Engineering students design, build wind tunnel

Two students interested in aerospace careers spent the eight weeks of the Cornell Summer Research Institute engineering a wind tunnel.

Senior Daniel Shaw and sophomore Tanner Sanders worked closely with Assistant Professor of Engineering Niloofar Kamran to research, design, and build the tunnel to visualize flow and measure lift and drag forces.

Kamran says wind tunnels can be large or small and are essentially large tubes that have wind blowing into it. They’re used to study how air moves in and around objects such as cars, airplanes, buildings, and even golf balls.

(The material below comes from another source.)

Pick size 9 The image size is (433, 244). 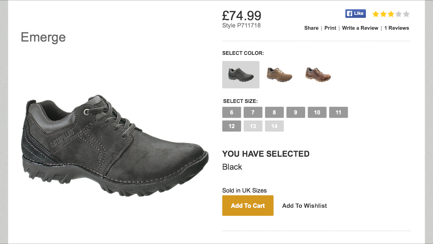[x=296, y=112]
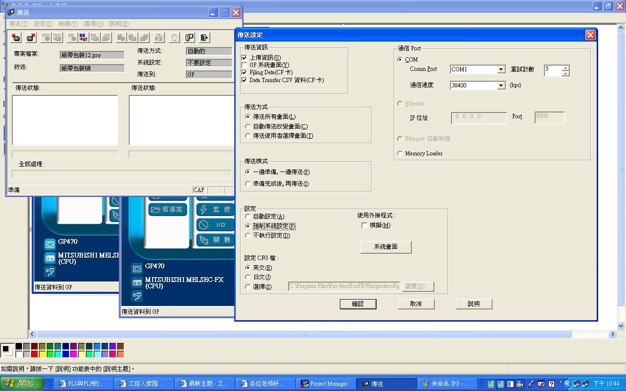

“Earlier cars, for example, look like a box,” Kamran explained. “As time goes on, the cars are more streamlined. They are streamlined to avoid friction, which saves fuel. The same for airplanes–we want airplanes to fly easier with less fuel. For buildings, we don’t want our buildings to have unwanted vibration.”

Shaw, a Colorado native who plans to start officer training with the Air Force or Space Force after graduation, says they first had to choose a design and then stick with it. 

“We’ve built our wind tunnel out of wood, PVC, and foam. It’s sturdy. It’s lightweight, so it can be moved around without being too heavy and it’s not as big as some of the metal ones,” Shaw said.

They also had to buy materials and stay within the budget. 

Senior Daniel Shaw (right) and sophomore Tanner Sanders work on their wind tunnel during CSRI 2022.
Senior Daniel Shaw (right) and sophomore Tanner Sanders work on their wind tunnel during CSRI 2022.

“Our first week was really bouncing around ideas–a lot of whiteboards were involved,” said Sanders, who is from Iowa. “Once we got some better ideas and put things together we started writing them on paper, which then transitioned into PTC Creo, a 3D modeling software, where we really put our ideas together and got a firm model that we based our work on.”

Kamran says the team needed to include components to demonstrate flow visualization and measure forces.

“Flow visualization is when we want to see the flow around the object,” Kamran said. “It can be done with different techniques like adding dye or smoke to the air coming into the wind tunnel to see how it moves across the object. The other thing we are interested in is measuring forces–the air resistance or drag force and the upward force or lift.” 

Both student researchers say they enjoyed the independence of figuring out how to engineer the wind tunnel during CSRI and know they’ve learned a lot.

“I’ve definitely learned time management, communication skills, and budgeting. It’s also a good opportunity for me to demonstrate what I’ve learned throughout these past three years of college to a real-life application,” Shaw said.

Tanner Sanders reaches inside the wind tunnel to work on lights lining the inside of the machine.Plus, it has changed the way they think.

“Something unique to Cornell is you’ll spend a whole month doing something [on the block plan]. In this case, during CSRI, we’re doing two months,” Sanders said. “Your brain gets really wired to start thinking about that one experience, so I’ve already been picking up aerodynamic ideas outside of this work environment.”

Even though CSRI has ended, Kamran plans to put the new wind tunnel to use in her Fluid Mechanics class this coming academic year.

This was one of many projects unfolding on the Cornell College campus over the summer. Fifty-one students and 19 faculty members collaborated on intensive research projects across the liberal arts disciplines during the eight weeks (May 16–July 8) of CSRI.